Credit: BRAND X

A pooled ChIP–seq (chromatin immunoprecipitation followed by sequencing) approach for mapping quantitative trait loci (QTLs) can identify genetic variants that affect the binding of transcription factors (TFs), according to new research published in Cell. Ultimately, this approach reveals links between binding QTLs (bQTLs), chromatin architecture and complex disease at a much lower cost compared to current QTL mapping methods.

Since 2005, genome-wide association studies (GWAS) have linked thousands of genetic variants to various human phenotypes and diseases. However, the majority of associated variants are located in non-coding regions of the genome. Although many of these variants are located in known tissue-specific enhancers, whether these non-coding variants affect TF binding and gene expression remains largely unknown. Although ChIP–seq permits investigation of TF binding, the costs and human effort in performing ChIP–seq across many individuals are prohibitive, and experimental variation across experiments can make interpretation difficult.

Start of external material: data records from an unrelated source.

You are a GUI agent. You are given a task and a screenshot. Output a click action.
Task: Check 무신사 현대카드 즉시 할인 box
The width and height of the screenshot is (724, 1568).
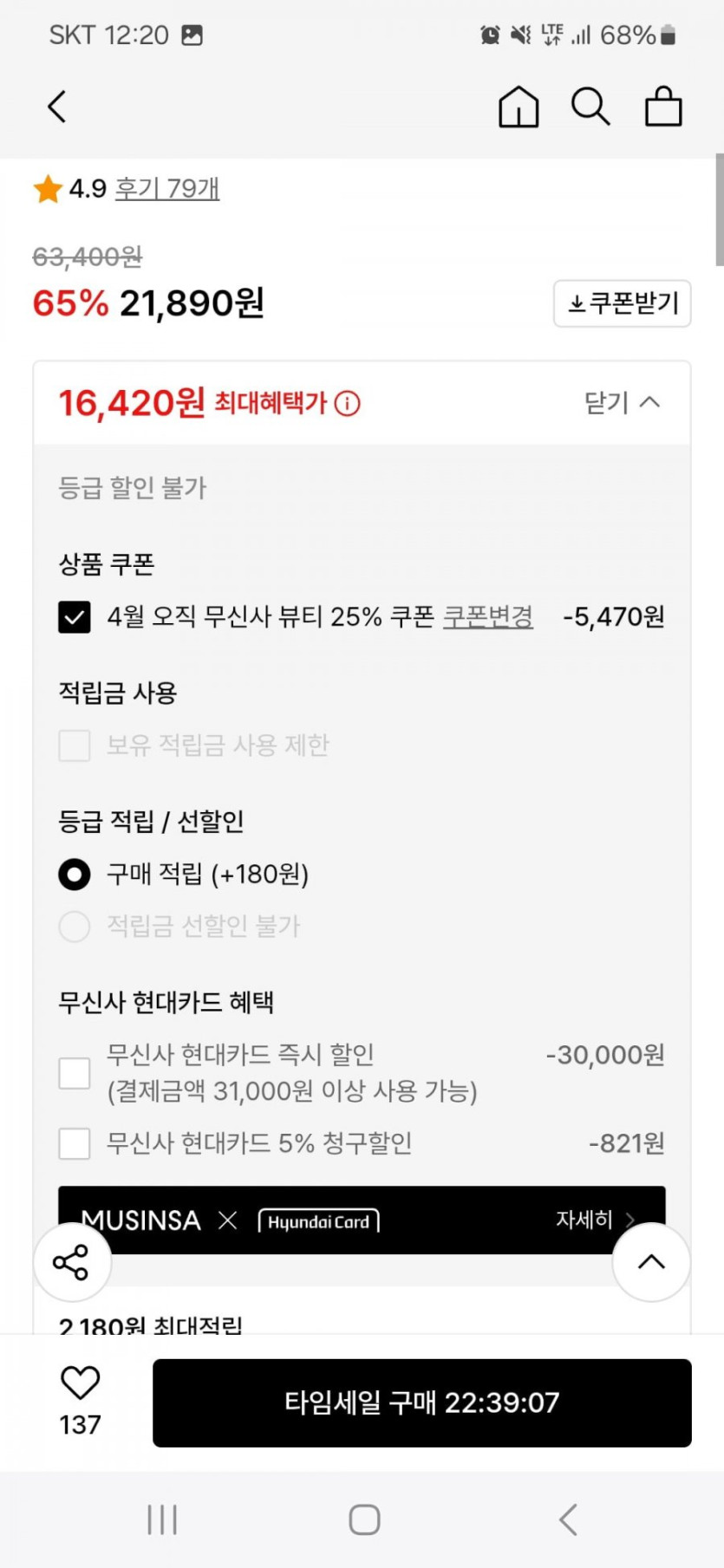coord(75,1073)
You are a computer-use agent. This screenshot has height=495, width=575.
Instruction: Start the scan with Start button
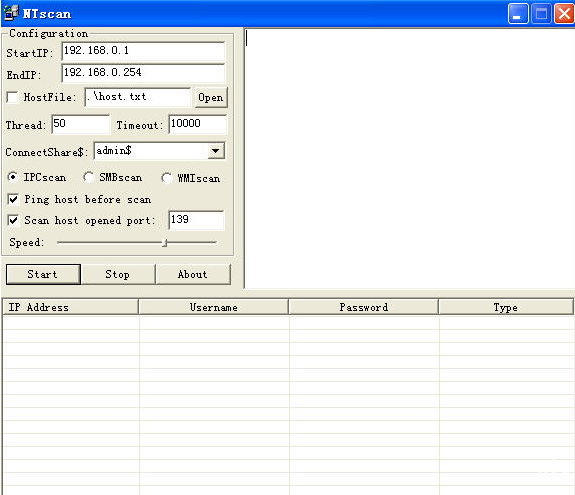click(43, 274)
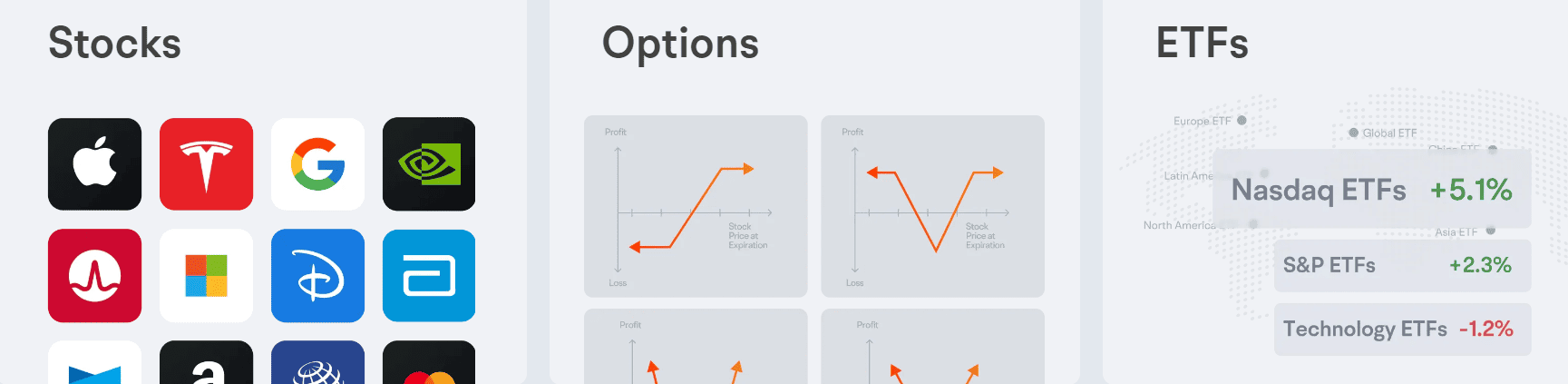Select the Microsoft stock icon

pyautogui.click(x=206, y=276)
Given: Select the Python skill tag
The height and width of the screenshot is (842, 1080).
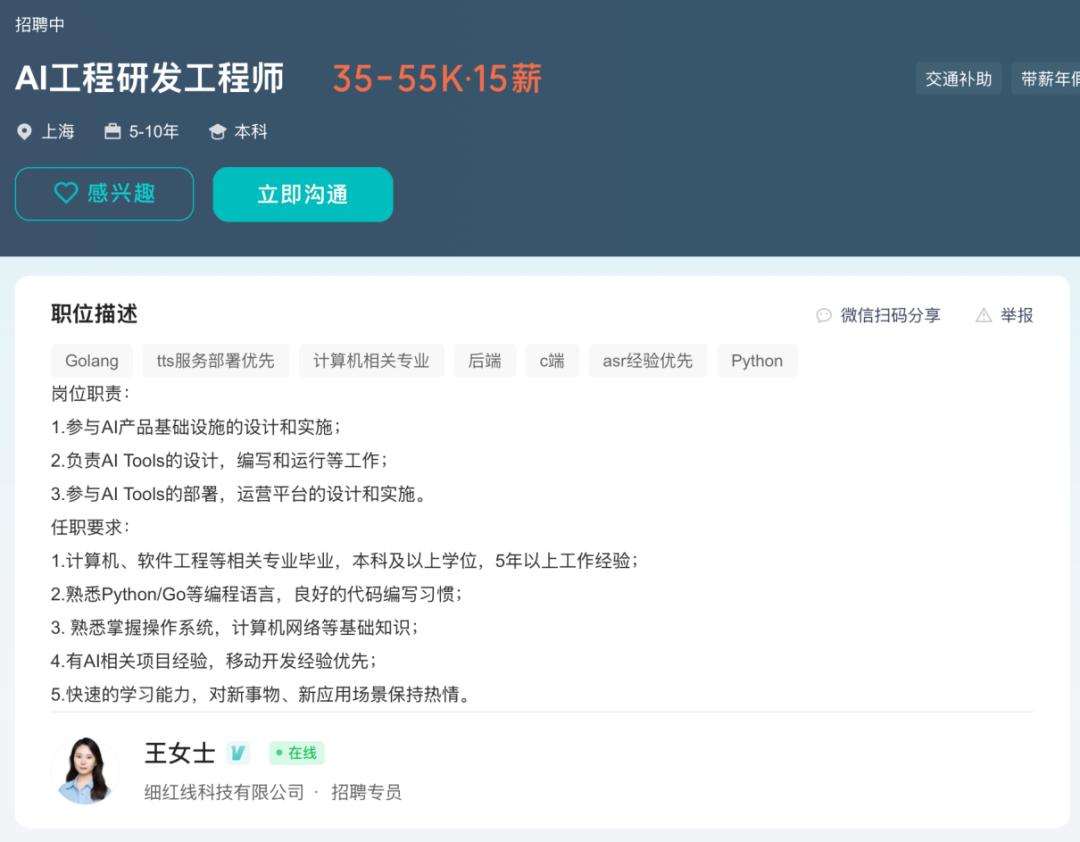Looking at the screenshot, I should [x=756, y=361].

To overcome these experimental limitations, the team pooled lymphoblastoid samples to enrich for alleles that are bound by TFs (in this case NF-κB, PU.1, STAT1, JunD and OCT1) with high affinity or that have trimethylated histone H3 lysine 4 (H3K4me3; which is associated with active transcription). The pre-ChIP and post-ChIP allele frequencies of most single-nucleotide polymorphisms (SNPs) were similar, as expected. However, the team also identified 1,533–38,944 independent bQTLs per TF — a total of 0.5–3% of all bound SNPs.

This approach also enables the investigation of cooperative binding and pioneer factors. For example, the CTCF transcription factor, which is known to be involved in transcriptional regulation and the regulation of 3D genome architecture, was shown to facilitate the binding of several other transcription factors. This finding indicates that CTCF is likely to be a major pioneer factor. Using Hi-C data, the team was also able to show that alleles with a higher level of TF binding (or more H3K4me3) usually have a higher number of distal contacts.

Finally, the team began to delve into the possible molecular mechanisms that link bQTLs to complex diseases, demonstrating the translational application of their approach. Importantly, any number of samples can be pooled and studied with a single ChIP–seq experiment, which should enable researchers to achieve a far deeper level of understanding of the molecular mechanisms underpinning human phenotypic variation and complex disease risk.